La relation entre l'analysant(e) et son psychanalyste

La psychanalyse est une pratique de la parole. Les deux partenaires en sont l’ana­lysant et son psy­chana­lyste, réunis en pré­sence dans la même séance psy­cha­naly­tique. L’analysant parle de ce qui l’amène, sa souffrance, son symptôme. Cette souf­france est un message de son inconscient, fait de choses dites et entendues qui lui ont fait mal, et de choses impossibles à dire qui le font souffrir. Dans la parole, le langage utilise des mots connectés avec l’inconscient. L’interprétation se manifeste aussi bien du côté de l’analysant que du côté du psychanalyste. Cependant, l’un et l’autre n’ont pas le même rapport à cet inconscient car l’un en a déjà fait l’expérience et l’autre pas.

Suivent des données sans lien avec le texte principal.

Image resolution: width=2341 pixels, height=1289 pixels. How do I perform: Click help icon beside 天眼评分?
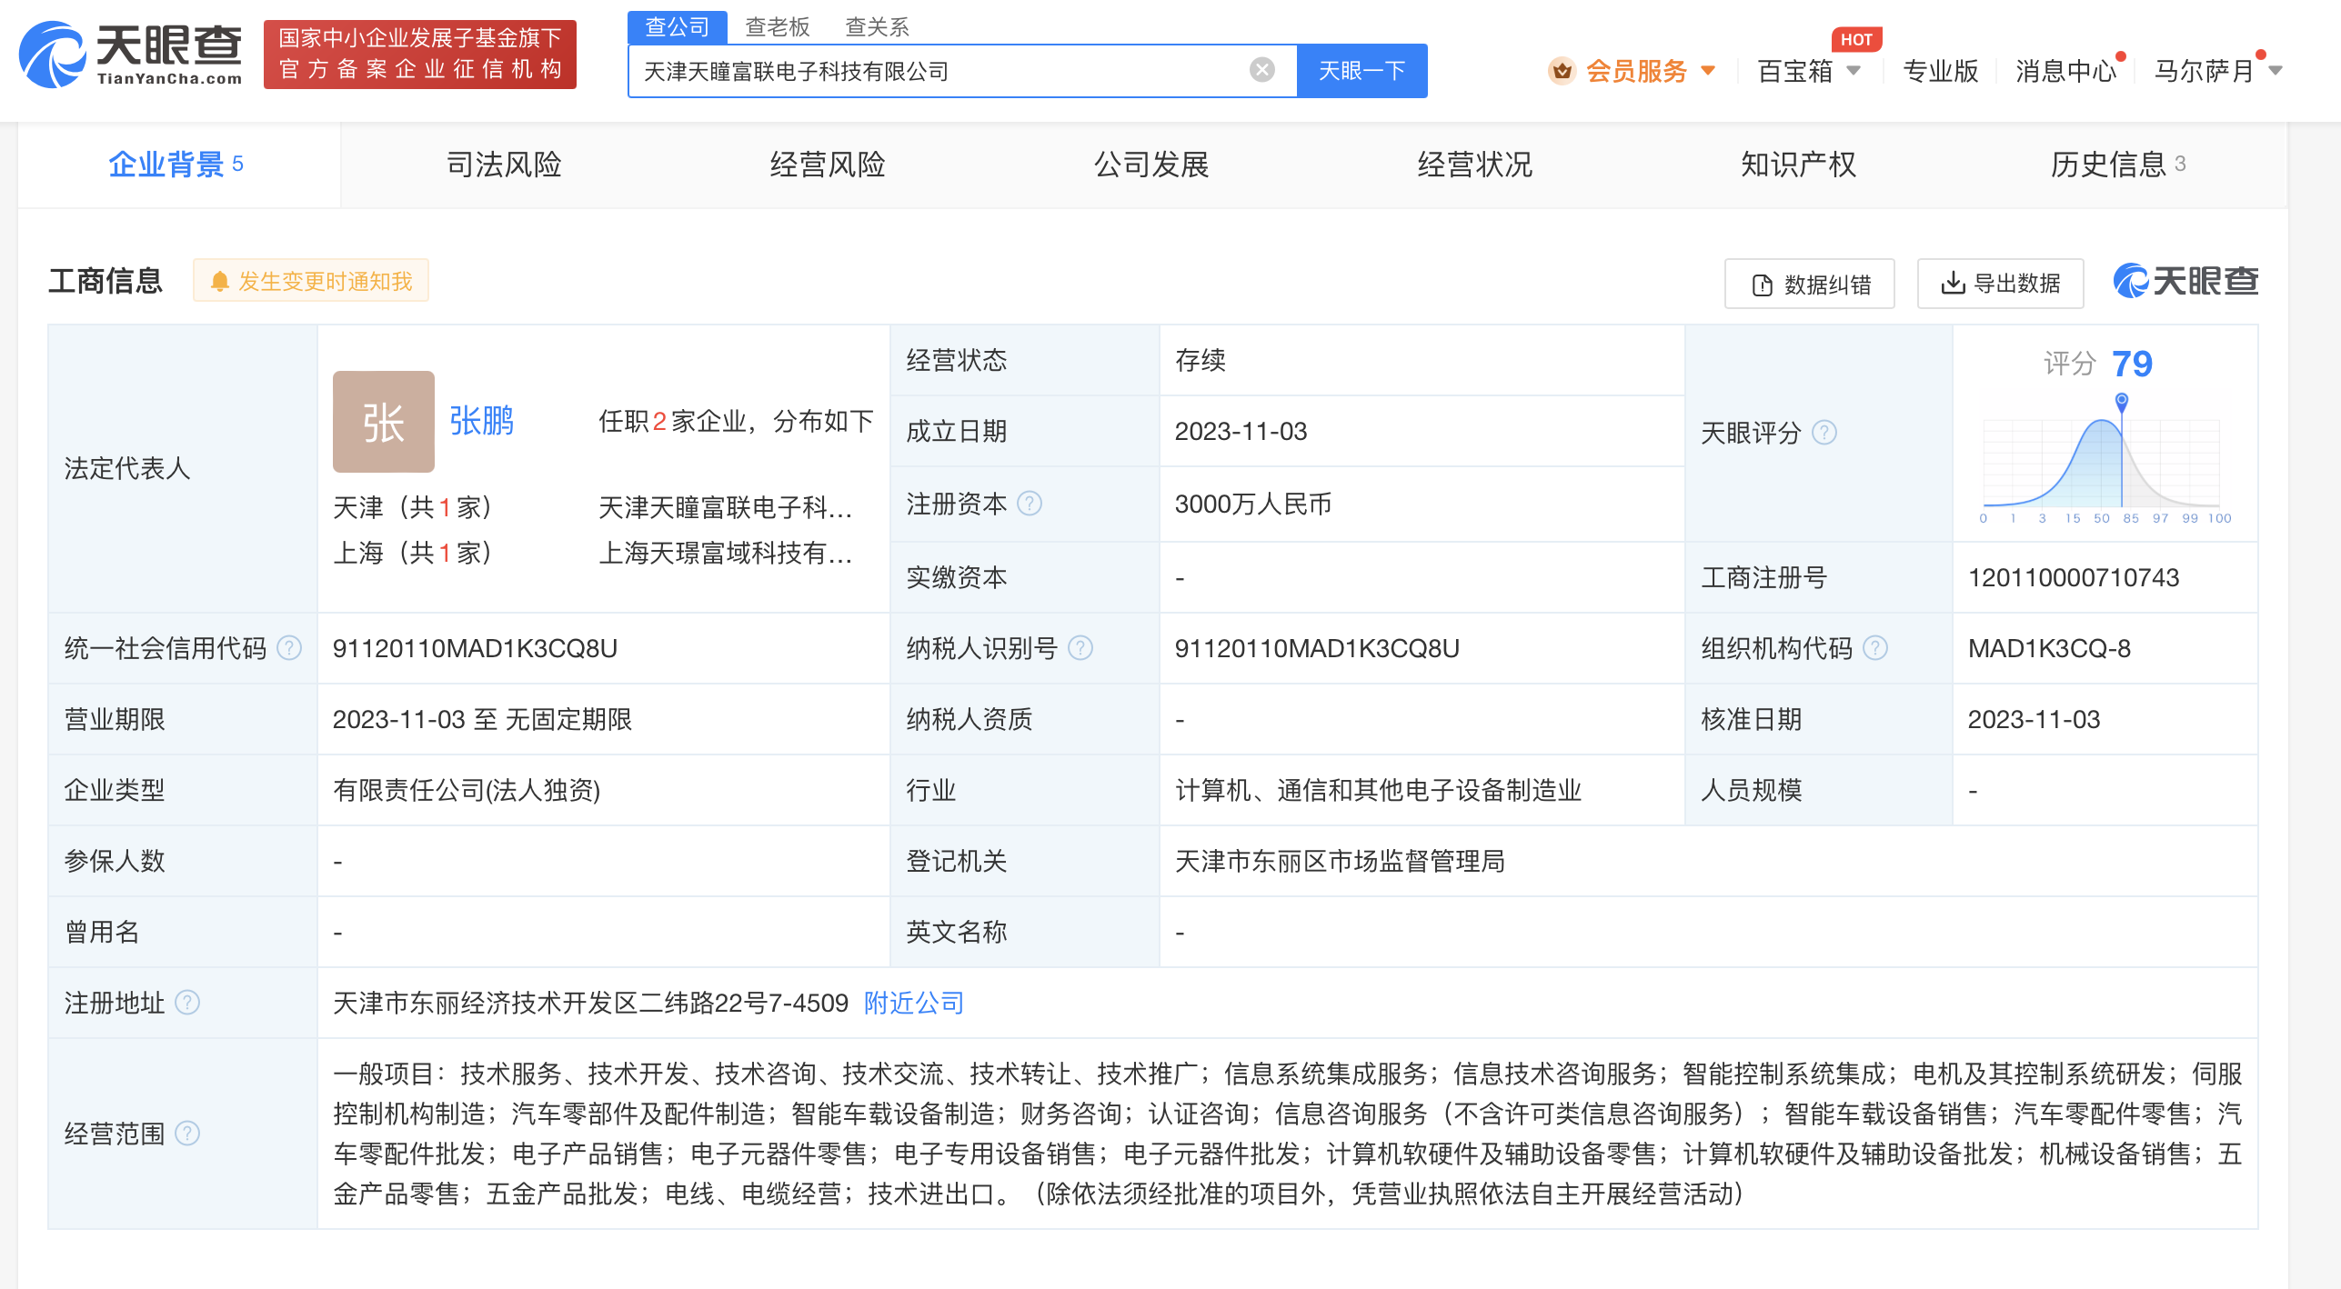pos(1824,432)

L’analysant s’adresse à son psychanalyste. Il lui prête des sentiments, des croyances, des attentes, en réaction à ce qu’il dit. Non seulement il souhaite agir sur ces croyances et attentes qu’il anticipe, mais il cherche aussi à récupérer – auprès de cet interlocuteur – quelque chose de perdu ailleurs, quelque part dans l'imaginaire. Cette tentative de récupération d’objet fournit la clef du transfert qui noue les deux partenaires. En dernière instance, lorsque l’analysant parle, – au-delà du sens de ce qu’il dit – il veut atteindre en l’Autre le partenaire de ses attentes, de ses croyances et de ses désirs. Il vise le partenaire de son fantasme. Le psychanalyste, éclairé par l’expérience sur la nature de son propre fantasme, en tient compte. Il se garde d’agir au nom de celui-ci.

Le lien du transfert suppose un lieu, le « lieu de l’Autre », qui n’est réglé par aucun autre particulier. Il est le lieu où l’inconscient peut se manifester dans la plus grande liberté de dire, et donc d’en éprouver les leurres et les difficultés. C’est aussi le lieu où les figures du par­tenaire du fantasme peuvent se déployer dans leurs jeux de miroirs les plus complexes.

L'objectif de la psychanalyse ne peut pas se réaliser en termes d’adaptation de la singularité de l'analysant à des normes, des règles, ni des déterminations standard de la réalité. La découverte de la psychanalyse est d’abord celle de l’impuissance à atteindre la pleine et entière satisfaction sexuelle. Au-delà, avec Lacan, la psychanalyse a formulé l’impossibilité qu’il existe une norme du rapport entre les sexes. S’il n’y a pas de satisfaction pleine et s’il n’y a pas de norme, il reste à chacun à inventer une solution particulière, qui s’appuie sur son symptôme.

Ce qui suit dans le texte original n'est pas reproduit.